-- Given information follows --
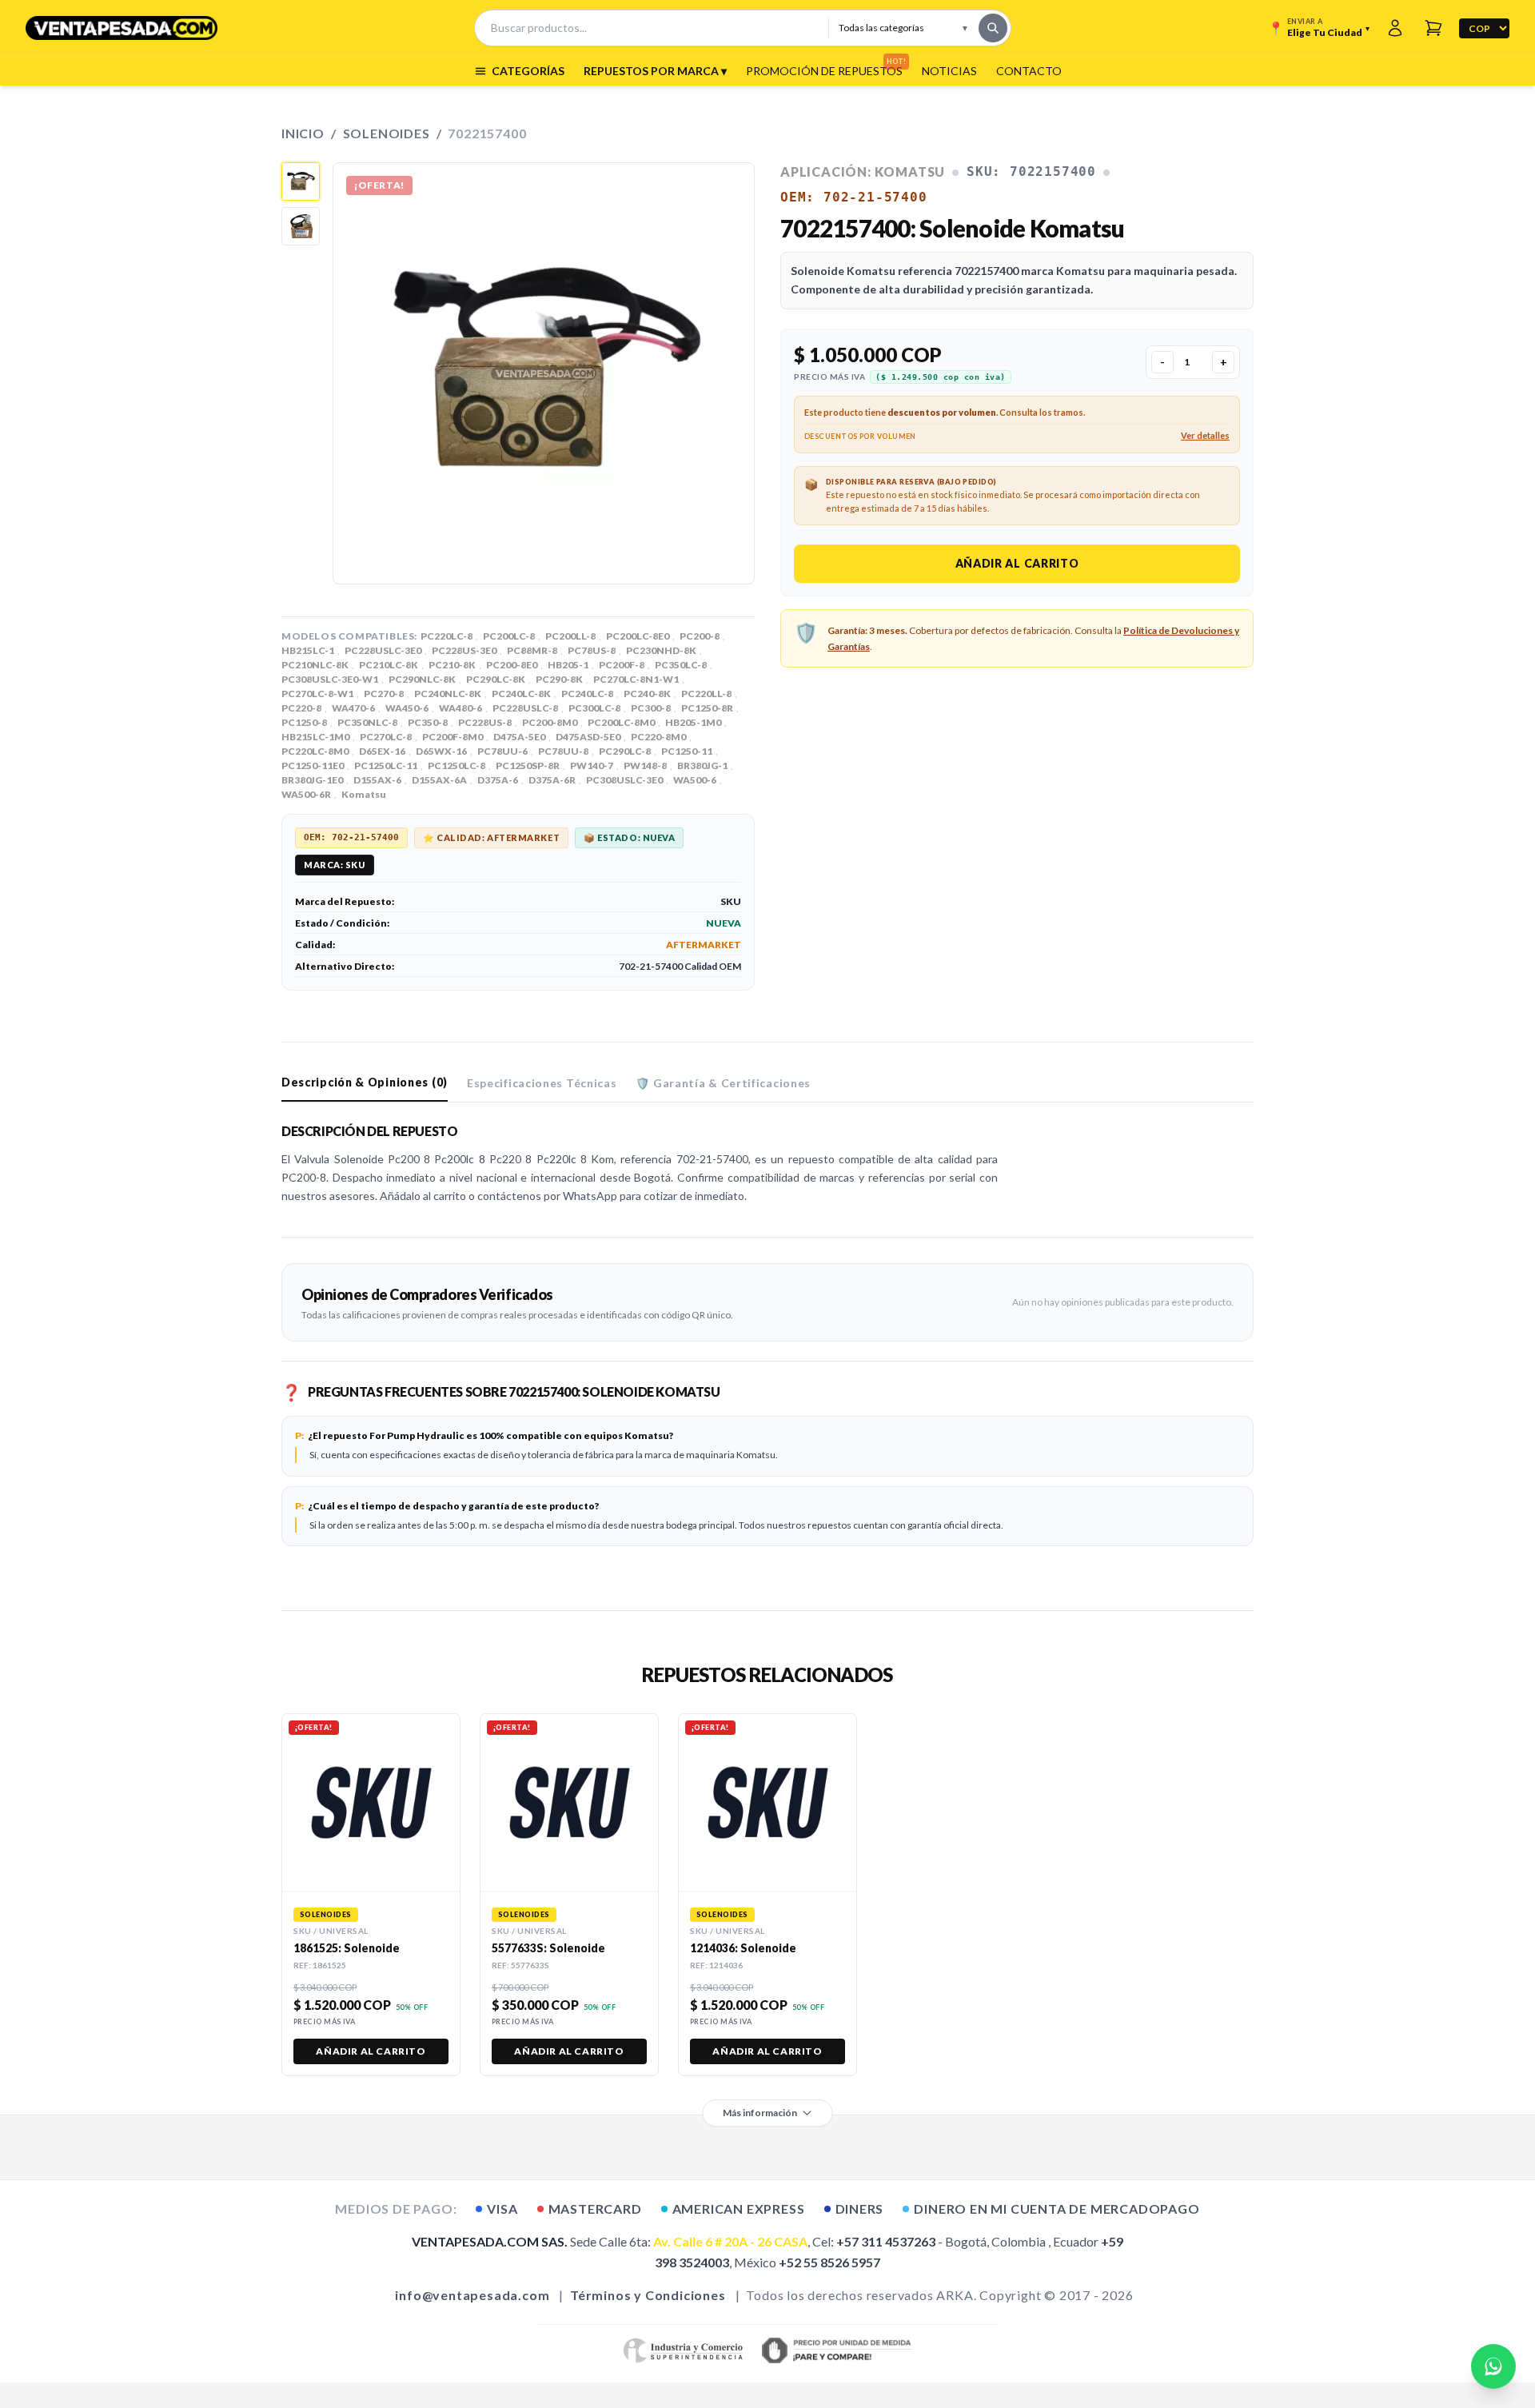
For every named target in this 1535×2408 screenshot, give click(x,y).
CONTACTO (1029, 71)
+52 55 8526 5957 (829, 2262)
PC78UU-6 (502, 751)
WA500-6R (306, 794)
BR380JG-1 (702, 765)
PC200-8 (700, 636)
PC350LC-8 (681, 665)
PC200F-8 (621, 665)
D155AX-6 (377, 780)
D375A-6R (552, 780)
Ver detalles (1205, 435)
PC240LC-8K (521, 694)
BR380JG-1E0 (312, 780)
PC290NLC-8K (422, 679)
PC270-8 (384, 694)
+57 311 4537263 (885, 2241)
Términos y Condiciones (648, 2294)
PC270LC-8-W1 (317, 694)
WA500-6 (694, 780)
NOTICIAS (949, 71)
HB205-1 (568, 665)
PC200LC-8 (509, 636)
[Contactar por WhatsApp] (1493, 2366)
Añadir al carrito (1017, 563)
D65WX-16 (441, 751)
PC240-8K (647, 694)
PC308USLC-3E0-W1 (329, 679)
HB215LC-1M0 (315, 737)
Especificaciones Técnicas (542, 1083)
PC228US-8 (485, 722)
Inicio (303, 133)
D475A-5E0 (519, 737)
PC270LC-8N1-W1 (636, 679)
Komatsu (363, 794)
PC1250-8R (707, 708)
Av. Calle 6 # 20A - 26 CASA (730, 2241)
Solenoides (386, 133)
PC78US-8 (592, 650)
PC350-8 (428, 722)
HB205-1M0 (693, 722)
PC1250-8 (304, 722)
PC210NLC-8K (315, 665)
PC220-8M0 (658, 737)
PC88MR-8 (532, 650)
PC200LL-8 (570, 636)
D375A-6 (497, 780)
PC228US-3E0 (464, 650)
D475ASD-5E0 (588, 737)
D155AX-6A (439, 780)
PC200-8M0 (549, 722)
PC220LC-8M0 (315, 751)
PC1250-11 (686, 751)
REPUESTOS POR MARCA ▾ (655, 71)
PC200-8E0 (511, 665)
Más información (760, 2113)
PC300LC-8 (594, 708)
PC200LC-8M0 (621, 722)
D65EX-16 (382, 751)
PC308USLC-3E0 (624, 780)
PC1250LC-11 (385, 765)
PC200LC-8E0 (637, 636)
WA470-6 (353, 708)
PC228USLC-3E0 (383, 650)
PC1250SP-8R (528, 765)
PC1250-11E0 (312, 765)
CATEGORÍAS (528, 71)
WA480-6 (460, 708)
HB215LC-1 (307, 650)
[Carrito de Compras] (1433, 28)
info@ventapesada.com (472, 2294)
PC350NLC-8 (367, 722)
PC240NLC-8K (447, 694)
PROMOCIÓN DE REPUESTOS (824, 70)
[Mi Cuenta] (1395, 28)
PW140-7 (591, 765)
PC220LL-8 (706, 694)
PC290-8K (559, 679)
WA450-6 (407, 708)
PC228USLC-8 (525, 708)
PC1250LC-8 (456, 765)
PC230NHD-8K (661, 650)
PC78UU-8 (563, 751)
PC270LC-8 (386, 737)
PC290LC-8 (625, 751)
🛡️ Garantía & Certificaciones (723, 1083)
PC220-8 (301, 708)
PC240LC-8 (587, 694)
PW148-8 (645, 765)
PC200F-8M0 (452, 737)
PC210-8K (452, 665)
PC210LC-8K (388, 665)
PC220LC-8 (446, 636)
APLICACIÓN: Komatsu (862, 171)
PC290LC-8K (495, 679)
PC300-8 (651, 708)
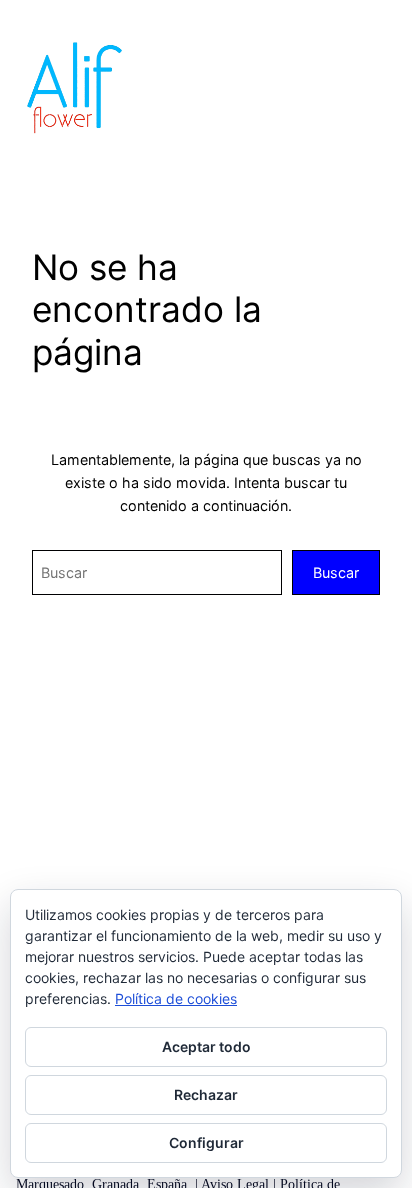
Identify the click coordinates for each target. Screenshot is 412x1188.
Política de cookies (176, 998)
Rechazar (206, 1094)
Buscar (336, 572)
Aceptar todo (206, 1046)
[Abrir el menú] (384, 87)
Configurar (206, 1142)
-- Given information concluded --
* _Prompt_
Scan the lines above for the word "target", then copy each line that has it.

* _Task solution_
For every named target in this 1535×2408 screenshot, give click(x,y).
Identify the click coordinates for each target. Screenshot is 412x1188.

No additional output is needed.